Studio album by the Pursuit of Happiness
- Released: October 23, 1996
- Recorded: 1996
- Genre: Rock
- Length: 35:51
- Label: Iron Music Group
- Producer: Moe Berg; Aubrey Winfield;

The Pursuit of Happiness chronology
| Where's the Bone (1995) | The Wonderful World of the Pursuit of Happiness (1996) | Sex and Food: The Best of The Pursuit of Happiness (2000) |

= The Wonderful World of The Pursuit of Happiness =

The Wonderful World of the Pursuit of Happiness is the fifth studio album by Canadian power pop band the Pursuit of Happiness.
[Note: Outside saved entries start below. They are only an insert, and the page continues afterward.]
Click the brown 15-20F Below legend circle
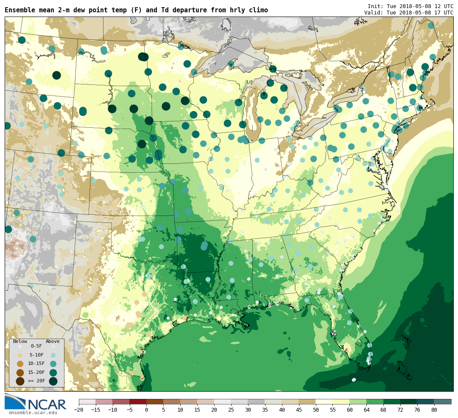The height and width of the screenshot is (418, 458). (20, 373)
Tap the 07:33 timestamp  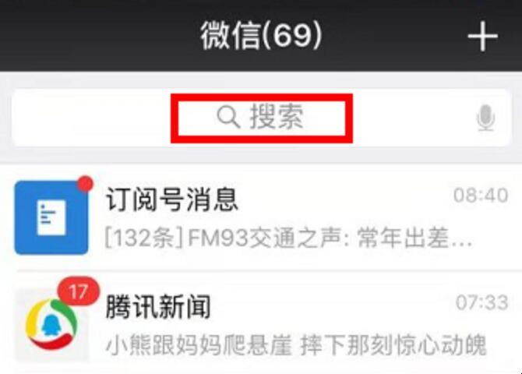coord(481,303)
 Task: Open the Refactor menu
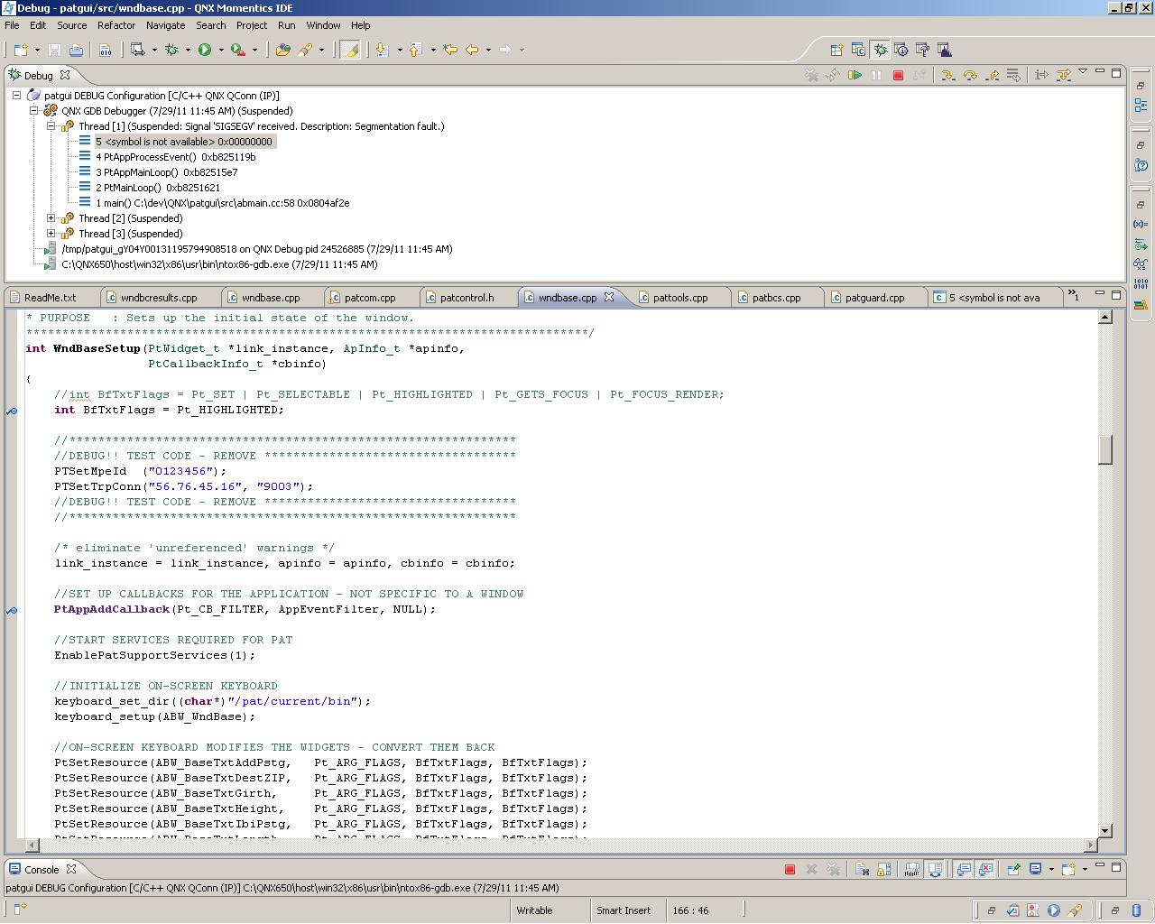[116, 25]
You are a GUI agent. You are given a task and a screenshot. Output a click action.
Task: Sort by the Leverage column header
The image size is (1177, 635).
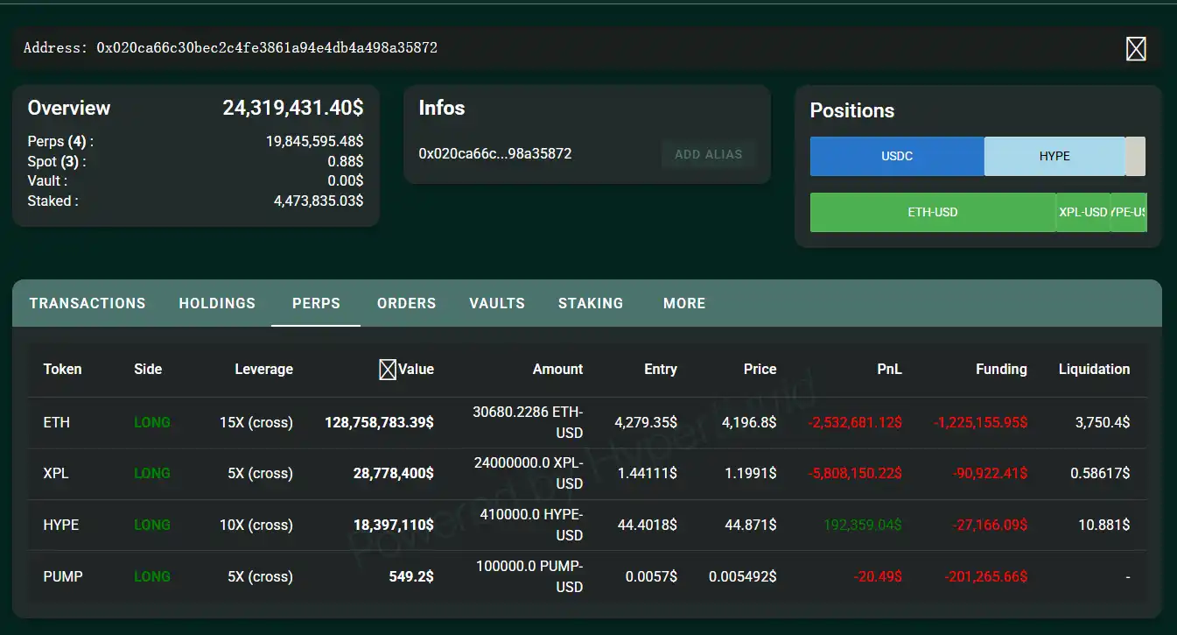(263, 369)
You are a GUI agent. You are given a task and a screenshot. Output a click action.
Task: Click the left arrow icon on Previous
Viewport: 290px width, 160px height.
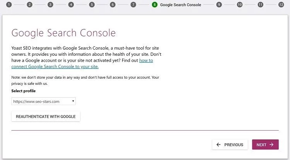point(218,145)
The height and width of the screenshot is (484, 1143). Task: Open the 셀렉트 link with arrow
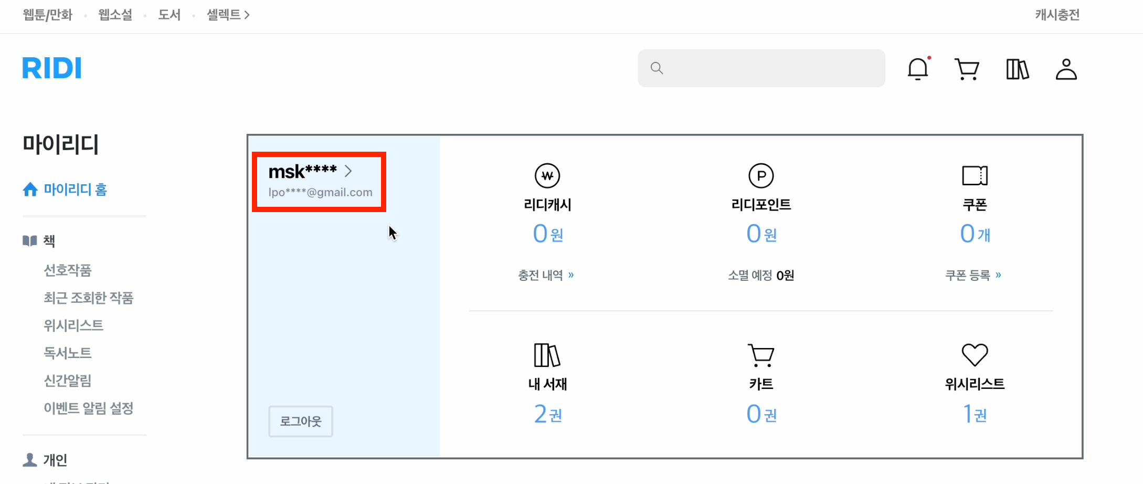pyautogui.click(x=228, y=15)
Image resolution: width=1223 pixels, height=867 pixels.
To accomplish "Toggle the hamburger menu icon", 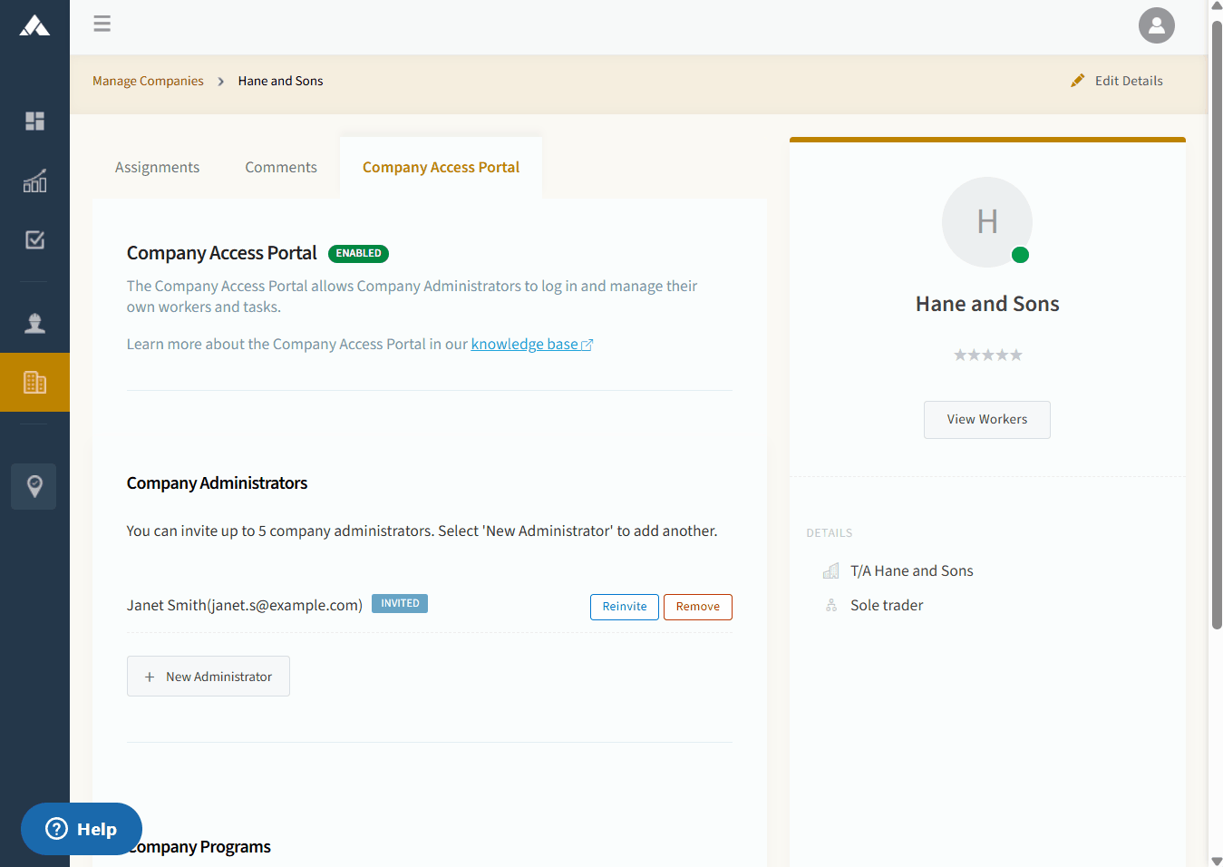I will click(x=102, y=24).
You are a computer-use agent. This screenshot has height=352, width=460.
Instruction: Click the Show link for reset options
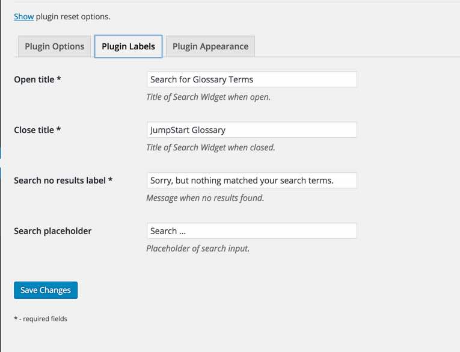click(23, 16)
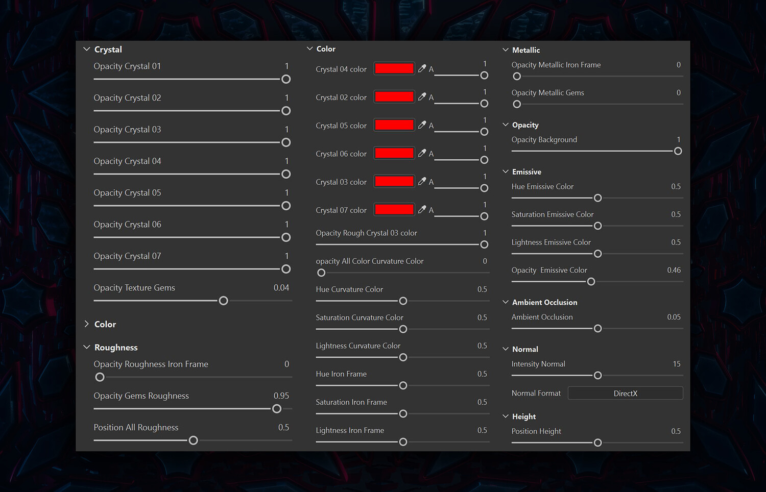Open the Crystal 07 red color swatch
The height and width of the screenshot is (492, 766).
394,209
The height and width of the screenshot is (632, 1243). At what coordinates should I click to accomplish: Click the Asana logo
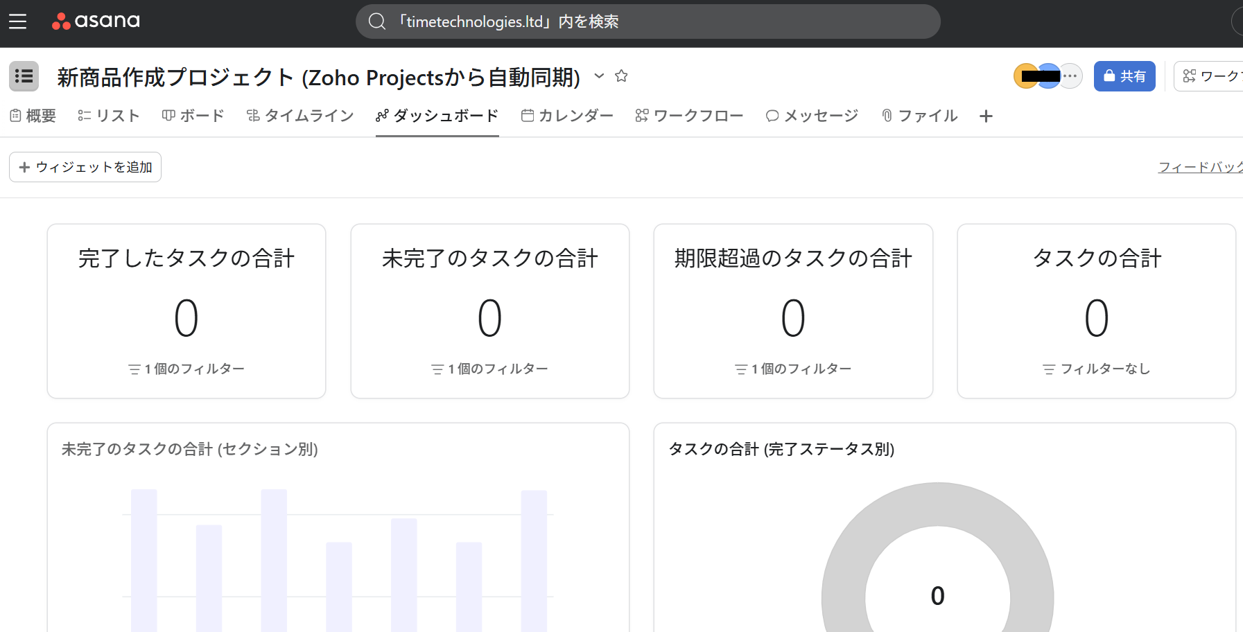point(96,21)
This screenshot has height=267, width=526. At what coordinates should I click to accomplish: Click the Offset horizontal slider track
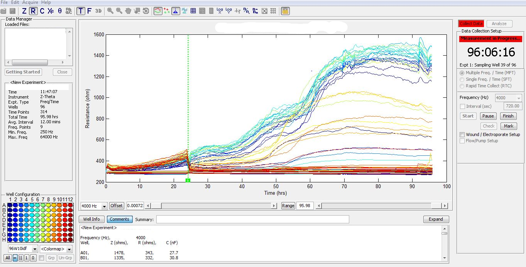[x=216, y=206]
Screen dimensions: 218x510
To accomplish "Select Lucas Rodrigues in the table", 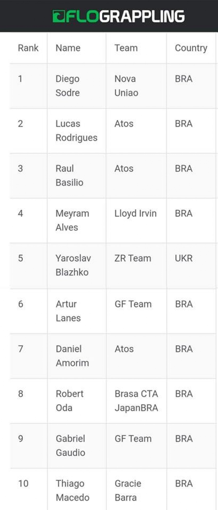I will tap(77, 131).
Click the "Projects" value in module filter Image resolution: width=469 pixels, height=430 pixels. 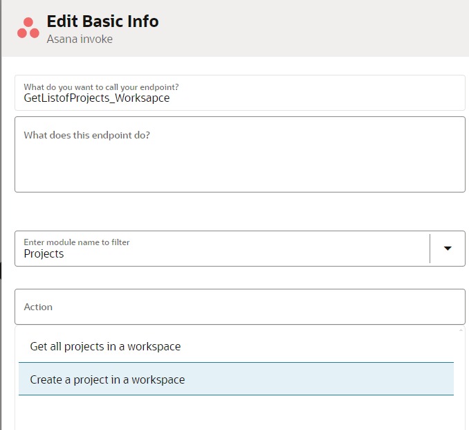point(44,254)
It was their second album released under the now-defunct Canadian label Iron Music Group. The album, released in late 1996, was produced by the band's singer/guitarist/songwriter Moe Berg, and co-produced by the label's founder, Aubrey Winfield.

All of the tracks on the album are under four minutes in length, with the majority of them under three minutes, and there is no separation between tracks. As Berg explained, "The idea with this record was to format it so that a person could listen to the entire thing in one sitting, and since it's just over a half an hour it's definitely something people can get through without much effort."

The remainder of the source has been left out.